In Ohio's Senate race, Republican nominee Josh Mandel appears to be waging his campaign to respond to the question: How low can you go?
In a talk-radio appearance last week, Mr. Mandel called Senator Brown "a real hypocrite" for his support of the Violence Against Women Act. This was a craven reference to Mr. Brown's 1986 divorce, which included allegations by his ex-wife that he had "struck and bullied" her.
Mr. Mandel forgot to mention that while Mr. Brown's former wife conceded the divorce proceedings included "unfriendly words," she supports the senator's re-election and sponsored a fund-raiser for him last week.
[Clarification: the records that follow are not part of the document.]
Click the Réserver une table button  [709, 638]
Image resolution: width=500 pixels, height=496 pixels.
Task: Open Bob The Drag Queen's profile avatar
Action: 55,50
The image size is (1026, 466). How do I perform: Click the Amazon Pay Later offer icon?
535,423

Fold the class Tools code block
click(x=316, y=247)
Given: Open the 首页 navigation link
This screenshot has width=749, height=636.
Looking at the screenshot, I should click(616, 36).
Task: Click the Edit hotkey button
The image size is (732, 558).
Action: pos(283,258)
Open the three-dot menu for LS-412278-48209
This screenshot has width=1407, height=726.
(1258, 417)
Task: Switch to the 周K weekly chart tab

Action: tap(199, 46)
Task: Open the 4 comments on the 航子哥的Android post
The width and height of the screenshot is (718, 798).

As far back as 20 years ago, she assailed a political opponent who tried to use the divorce case as an issue against Mr. Brown.
The Blade endorsed Mr. Mandel in his successful race for state treasurer two years ago. But we condemned his sleazy campaign ad that used Muslim-bashing and irrelevant references to terrorism to discredit his opponent, incumbent Democrat (and Christian) Kevin Boyce.
It now appears that disgrace was just Mr. Mandel's warm-up act for this year's smear campaign against Senator Brown -- even as the challenger routinely refuses to respond to valid questions about real campaign issues.
Politics ain't beanbag, as Mr. Dooley observed long ago. Voters expect candidates to attack their opponents' records and, it's to be hoped, to explain how they would do better. Below-the-belt personal attacks and dubious historical revisionism are other matters entirely.
Above all, voters should not be forced to wonder whether there is absolutely nothing a candidate will not say or do -- at whatever cost -- to win an election.